Mon
corps est disloqué, je ne retrouve plus d’ensemble. Dans le miroir bien sûr, il
y a mon reflet, grimaçant, bluffant. Dedans c’est un carnage. Comme un
appartement mis à sac, un chien dans un jeu de quilles. Ça sent la pisse et les
sacs poubelles éventrés. Les mégots, le renfermé, le lourd. Sauf que c’est
comme s’il n’y avait pas de fenêtre, rien pour faire un courant d’air. Je voudrais
d’ailleurs partir en courant, mais on ne fuit pas son propre corps, on le supporte.
Il y en a qui donnent dans le tableau Excel pour l’oublier, moi je n’ai jamais
su faire. Le tableau m’angoisse, le chiffre me fige. Il me fait la peau bien avant d’attirer
une quelconque concentration de ma part.
C’est
arrivé hier soir, bien avant l’aube. Au milieu des autres, à la faveur de la nuit.

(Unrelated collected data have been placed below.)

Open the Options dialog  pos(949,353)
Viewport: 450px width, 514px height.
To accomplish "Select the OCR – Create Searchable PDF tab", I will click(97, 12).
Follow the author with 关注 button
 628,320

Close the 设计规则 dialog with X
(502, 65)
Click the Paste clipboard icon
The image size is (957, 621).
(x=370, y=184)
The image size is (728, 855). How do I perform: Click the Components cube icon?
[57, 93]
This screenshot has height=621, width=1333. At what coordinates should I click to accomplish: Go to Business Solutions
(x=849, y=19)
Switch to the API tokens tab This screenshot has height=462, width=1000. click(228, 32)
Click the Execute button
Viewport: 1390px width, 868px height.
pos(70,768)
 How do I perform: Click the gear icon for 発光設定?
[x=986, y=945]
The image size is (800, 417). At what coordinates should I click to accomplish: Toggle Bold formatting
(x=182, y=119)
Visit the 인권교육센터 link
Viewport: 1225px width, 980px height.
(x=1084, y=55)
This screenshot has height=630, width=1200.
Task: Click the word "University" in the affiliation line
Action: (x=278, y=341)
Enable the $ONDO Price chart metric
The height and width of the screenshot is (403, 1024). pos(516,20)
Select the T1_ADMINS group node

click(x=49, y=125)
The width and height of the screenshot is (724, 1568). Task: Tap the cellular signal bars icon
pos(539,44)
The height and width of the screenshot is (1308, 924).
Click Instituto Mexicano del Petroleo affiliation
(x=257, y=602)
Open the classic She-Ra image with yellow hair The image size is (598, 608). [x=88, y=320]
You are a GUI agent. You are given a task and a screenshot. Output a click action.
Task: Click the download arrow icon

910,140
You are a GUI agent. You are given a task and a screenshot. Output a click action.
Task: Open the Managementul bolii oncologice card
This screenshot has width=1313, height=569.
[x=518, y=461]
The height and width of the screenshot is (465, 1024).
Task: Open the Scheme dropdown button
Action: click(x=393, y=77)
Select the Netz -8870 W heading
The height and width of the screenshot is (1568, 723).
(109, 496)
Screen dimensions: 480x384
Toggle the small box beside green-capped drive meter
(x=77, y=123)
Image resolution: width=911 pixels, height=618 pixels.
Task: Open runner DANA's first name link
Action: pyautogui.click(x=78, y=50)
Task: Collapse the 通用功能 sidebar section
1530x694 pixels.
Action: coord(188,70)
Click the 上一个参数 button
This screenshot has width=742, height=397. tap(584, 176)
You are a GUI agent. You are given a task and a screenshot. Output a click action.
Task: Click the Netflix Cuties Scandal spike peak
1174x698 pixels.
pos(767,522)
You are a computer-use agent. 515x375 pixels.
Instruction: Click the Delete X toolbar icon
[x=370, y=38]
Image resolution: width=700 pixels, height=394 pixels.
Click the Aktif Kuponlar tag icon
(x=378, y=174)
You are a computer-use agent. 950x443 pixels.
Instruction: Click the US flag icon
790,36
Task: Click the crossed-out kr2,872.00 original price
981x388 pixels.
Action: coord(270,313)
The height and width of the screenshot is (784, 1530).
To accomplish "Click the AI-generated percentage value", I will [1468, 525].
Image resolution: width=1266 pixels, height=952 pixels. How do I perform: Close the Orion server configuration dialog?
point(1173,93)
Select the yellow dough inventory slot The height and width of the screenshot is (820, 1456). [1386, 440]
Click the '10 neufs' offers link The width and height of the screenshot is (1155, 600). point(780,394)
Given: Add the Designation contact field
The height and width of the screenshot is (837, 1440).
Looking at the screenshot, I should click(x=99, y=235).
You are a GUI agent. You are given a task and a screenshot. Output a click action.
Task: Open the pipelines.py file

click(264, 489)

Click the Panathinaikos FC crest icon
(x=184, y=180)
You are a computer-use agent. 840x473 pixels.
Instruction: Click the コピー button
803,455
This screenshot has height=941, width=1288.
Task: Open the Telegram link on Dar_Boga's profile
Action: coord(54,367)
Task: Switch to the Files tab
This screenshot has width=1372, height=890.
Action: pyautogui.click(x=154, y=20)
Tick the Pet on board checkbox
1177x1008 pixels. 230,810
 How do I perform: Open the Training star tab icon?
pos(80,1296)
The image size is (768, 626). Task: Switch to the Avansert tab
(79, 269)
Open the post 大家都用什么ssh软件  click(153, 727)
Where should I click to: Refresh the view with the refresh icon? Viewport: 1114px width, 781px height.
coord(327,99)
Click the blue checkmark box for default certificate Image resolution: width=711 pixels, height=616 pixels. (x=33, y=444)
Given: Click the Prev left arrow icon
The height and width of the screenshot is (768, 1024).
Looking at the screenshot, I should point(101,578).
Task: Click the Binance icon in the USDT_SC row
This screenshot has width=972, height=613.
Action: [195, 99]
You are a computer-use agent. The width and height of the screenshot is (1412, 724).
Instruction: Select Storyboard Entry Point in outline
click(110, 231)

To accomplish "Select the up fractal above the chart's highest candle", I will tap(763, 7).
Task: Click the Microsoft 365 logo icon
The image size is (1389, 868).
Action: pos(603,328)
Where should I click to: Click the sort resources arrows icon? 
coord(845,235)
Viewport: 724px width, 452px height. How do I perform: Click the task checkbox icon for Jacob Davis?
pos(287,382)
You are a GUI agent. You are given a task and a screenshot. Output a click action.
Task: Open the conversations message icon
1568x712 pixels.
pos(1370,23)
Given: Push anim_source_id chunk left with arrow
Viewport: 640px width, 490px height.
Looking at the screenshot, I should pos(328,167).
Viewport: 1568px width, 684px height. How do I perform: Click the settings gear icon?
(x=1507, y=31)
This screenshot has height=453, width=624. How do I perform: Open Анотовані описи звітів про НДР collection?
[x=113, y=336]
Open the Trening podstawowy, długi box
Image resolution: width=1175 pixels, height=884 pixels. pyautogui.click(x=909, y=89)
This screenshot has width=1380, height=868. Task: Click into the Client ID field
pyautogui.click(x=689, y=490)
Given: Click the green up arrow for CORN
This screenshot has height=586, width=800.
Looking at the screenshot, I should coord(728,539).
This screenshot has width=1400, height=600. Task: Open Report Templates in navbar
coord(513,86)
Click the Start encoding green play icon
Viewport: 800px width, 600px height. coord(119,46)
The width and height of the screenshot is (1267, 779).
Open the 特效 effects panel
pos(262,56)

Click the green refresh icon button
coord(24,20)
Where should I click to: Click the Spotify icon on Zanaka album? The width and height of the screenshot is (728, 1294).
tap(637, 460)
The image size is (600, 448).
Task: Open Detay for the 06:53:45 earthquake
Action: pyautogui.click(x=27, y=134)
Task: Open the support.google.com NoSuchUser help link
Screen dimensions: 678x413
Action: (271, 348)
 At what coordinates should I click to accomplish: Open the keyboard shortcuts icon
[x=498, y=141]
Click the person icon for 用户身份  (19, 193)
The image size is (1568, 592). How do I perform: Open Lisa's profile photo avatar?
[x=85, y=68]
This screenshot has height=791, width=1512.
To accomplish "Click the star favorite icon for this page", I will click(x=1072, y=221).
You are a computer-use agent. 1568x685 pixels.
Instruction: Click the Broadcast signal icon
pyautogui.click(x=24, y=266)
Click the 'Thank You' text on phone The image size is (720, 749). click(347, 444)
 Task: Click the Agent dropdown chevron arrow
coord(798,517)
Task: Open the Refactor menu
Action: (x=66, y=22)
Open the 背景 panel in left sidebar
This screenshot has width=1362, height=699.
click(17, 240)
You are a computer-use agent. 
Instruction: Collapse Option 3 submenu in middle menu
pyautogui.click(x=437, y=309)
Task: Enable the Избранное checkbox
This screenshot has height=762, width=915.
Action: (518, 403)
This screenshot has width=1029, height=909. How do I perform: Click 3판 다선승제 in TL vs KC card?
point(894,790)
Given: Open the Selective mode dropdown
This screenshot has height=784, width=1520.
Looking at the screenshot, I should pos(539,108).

Je n’ai rien vu venir, je dansais, je sentais. Les voix me galvanisaient, mes
articulations m’entraînaient. Je n’attendais rien, je ne voulais rien posséder,
je quittais juste le sol entre deux appuis et cela me suffisait. Puis une main
est arrivée et m’a tirée par la tempe. En un geste mon corps s’est laissé emmener
et je me suis collée à ce nouveau rythme. Des sensations le long de l’échine,
une onde que je n’avais pas vu venir.
Je
me suis retenue, un peu, le temps de le dire, le temps d’une cigarette. Puis il
y a eu ses mains sur mon bassin, sa voix, son sourire, son front contre le mien.
Incongru, présent. J’ai dansé encore. J’ai laissé les sensations me traverser,
j’ai laissé la joie m’envahir, sans raison.
J’ai
peut-être pris ce qu’il y avait à prendre.
C’est
au petit matin, à l’heure du sommeil qui s’est fait filament de non-sens que je
me suis réveillée : j’étais pillée.
Hélène
Bischoffe est morte en avril 2019, elle était une amie. La phrase titre est empruntée
à une chanson de Dominique A, Ce geste absent.